We start the project by doing the background seascape first. On heavy white paper, they use either tempera cakes or watercolours to paint a simple three level seascape: sand, ocean and sky. 
This takes one class.
Next class, I start off my showing a Youtube video about fun flamingo facts. 
Then, using photo reference material. students each do one practice drawing of a flamingo. 
Then, on heavy white paper, they draw their good copy, outline in Sharpie and paint it using tempera. I give them red and white to mix their own shade of pink as flamingos 
come in varying colours of pink/coral.


Once dry, some students need to touch up their flamingos with Sharpie again. They choose a pink tail feather and have the option of using a sticker googly eye. I have virtually given up on using regular googly eyes as I have never found a glue to keep them on!! Any tips from art teachers out there? 
Finally, they cut out their flamingo, glue stick it to their background paper and bring it to me so I can hot glue on their tail feather. 




Some Grade 4 results:






















Sunday, July 16, 2017

Name Mandalas


This is a wonderful end-of-year type project to keep the kids focused and working even when they're antsy for the summer. Simple materials as well: photocopy paper (cut into squares) and markers.
I found this lesson HERE on the blog Apples Loves Oranges. She gives excellent detailed instructions which my students followed. 

Here are some Grade 5 results:


























Friday, June 30, 2017

Inukshuk Watercolour Landscapes


This is a project my mixed Grade 4- 6 class did for the run-up to Canada Day (July 1st) celebrations. They created these lovely Arctic watercolour landscapes incorporating an inuksuk. This lesson was inspired by the illustrations in the beautiful book "The Inuksuk Book" by Canadian author/illustrator Mary Wallace. The book is a fantastic source on the history of inuksuks. Many of my students are familiar with them as many hike in the nearby mountains and alot of travelers make mini inuksuks along the pathways for fun.

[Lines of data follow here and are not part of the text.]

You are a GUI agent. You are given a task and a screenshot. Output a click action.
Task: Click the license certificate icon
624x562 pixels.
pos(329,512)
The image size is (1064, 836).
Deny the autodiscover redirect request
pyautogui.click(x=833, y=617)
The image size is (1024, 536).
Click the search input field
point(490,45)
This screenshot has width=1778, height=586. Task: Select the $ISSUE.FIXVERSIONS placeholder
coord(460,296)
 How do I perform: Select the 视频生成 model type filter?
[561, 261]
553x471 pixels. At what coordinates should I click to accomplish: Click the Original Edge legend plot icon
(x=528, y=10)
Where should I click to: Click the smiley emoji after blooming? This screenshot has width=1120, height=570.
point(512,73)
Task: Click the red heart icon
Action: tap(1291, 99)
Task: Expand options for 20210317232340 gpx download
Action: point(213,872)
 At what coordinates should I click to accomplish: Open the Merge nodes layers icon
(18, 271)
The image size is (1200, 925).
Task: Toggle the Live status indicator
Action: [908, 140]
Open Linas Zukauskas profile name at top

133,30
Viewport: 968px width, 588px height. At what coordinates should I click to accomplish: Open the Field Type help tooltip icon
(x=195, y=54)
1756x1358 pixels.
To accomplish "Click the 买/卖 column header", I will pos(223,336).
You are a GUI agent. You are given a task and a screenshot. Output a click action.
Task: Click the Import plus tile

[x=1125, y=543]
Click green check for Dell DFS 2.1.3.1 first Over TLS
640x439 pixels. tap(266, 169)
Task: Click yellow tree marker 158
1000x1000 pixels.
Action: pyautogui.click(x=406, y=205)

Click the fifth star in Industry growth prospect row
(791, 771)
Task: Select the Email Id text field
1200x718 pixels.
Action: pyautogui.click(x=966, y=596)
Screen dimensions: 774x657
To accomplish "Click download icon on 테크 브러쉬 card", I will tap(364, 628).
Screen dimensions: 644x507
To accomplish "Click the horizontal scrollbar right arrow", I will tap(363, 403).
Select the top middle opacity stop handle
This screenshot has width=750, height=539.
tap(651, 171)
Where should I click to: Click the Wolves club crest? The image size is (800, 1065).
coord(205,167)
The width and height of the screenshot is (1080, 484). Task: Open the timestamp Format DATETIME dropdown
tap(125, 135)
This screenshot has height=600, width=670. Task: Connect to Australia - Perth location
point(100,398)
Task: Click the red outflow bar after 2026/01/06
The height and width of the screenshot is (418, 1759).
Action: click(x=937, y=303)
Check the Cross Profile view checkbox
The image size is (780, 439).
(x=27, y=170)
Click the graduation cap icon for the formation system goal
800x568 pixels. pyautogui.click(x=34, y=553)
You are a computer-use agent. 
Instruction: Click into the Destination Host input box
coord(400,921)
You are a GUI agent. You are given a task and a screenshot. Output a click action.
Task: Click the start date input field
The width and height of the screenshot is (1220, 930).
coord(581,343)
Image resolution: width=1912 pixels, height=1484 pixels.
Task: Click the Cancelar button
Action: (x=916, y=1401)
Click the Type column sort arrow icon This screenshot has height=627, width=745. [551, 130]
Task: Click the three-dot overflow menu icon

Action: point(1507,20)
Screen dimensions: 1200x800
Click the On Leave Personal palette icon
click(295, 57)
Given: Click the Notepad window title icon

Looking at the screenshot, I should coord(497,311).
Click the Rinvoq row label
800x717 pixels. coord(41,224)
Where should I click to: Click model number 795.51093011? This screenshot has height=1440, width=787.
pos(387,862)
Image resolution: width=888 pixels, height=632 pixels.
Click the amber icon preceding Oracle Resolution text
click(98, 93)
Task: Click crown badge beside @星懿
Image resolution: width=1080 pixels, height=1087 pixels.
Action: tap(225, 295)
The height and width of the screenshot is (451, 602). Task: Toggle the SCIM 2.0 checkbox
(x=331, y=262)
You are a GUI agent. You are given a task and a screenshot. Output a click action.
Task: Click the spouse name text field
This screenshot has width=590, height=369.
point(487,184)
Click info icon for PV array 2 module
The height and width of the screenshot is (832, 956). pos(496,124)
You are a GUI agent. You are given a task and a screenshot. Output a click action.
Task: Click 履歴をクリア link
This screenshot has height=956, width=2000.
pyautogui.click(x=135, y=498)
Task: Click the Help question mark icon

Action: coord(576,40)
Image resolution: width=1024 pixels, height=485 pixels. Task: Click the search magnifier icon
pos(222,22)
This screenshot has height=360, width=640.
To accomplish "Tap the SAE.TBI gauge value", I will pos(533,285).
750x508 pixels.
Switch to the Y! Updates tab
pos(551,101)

An inuksuk is a stone structure that can communicate knowledge essential for survival to an Arctic traveler. Inuksuit are found throughout the Arctic areas of Alaska, Arctic Canada, and Greenland.
Students started by drawing a landscape- I encouraged them to include a foreground, middle and background. They created a freehand border and included a small space at the bottom where they would later write their name in Inuktitut. The book offers a useful 'alphabet' of sort st the back of the book so the kids could write their own name. Once drawn, they outlined these in either black coloured pencil or Sharpie. They they painted them using watercolours: I gave them the choice of using the Prang watercolours in a pan, liquid ones or watercolour pencils. Some students also sprinkled salt onto the wet paintings to add some textural effects.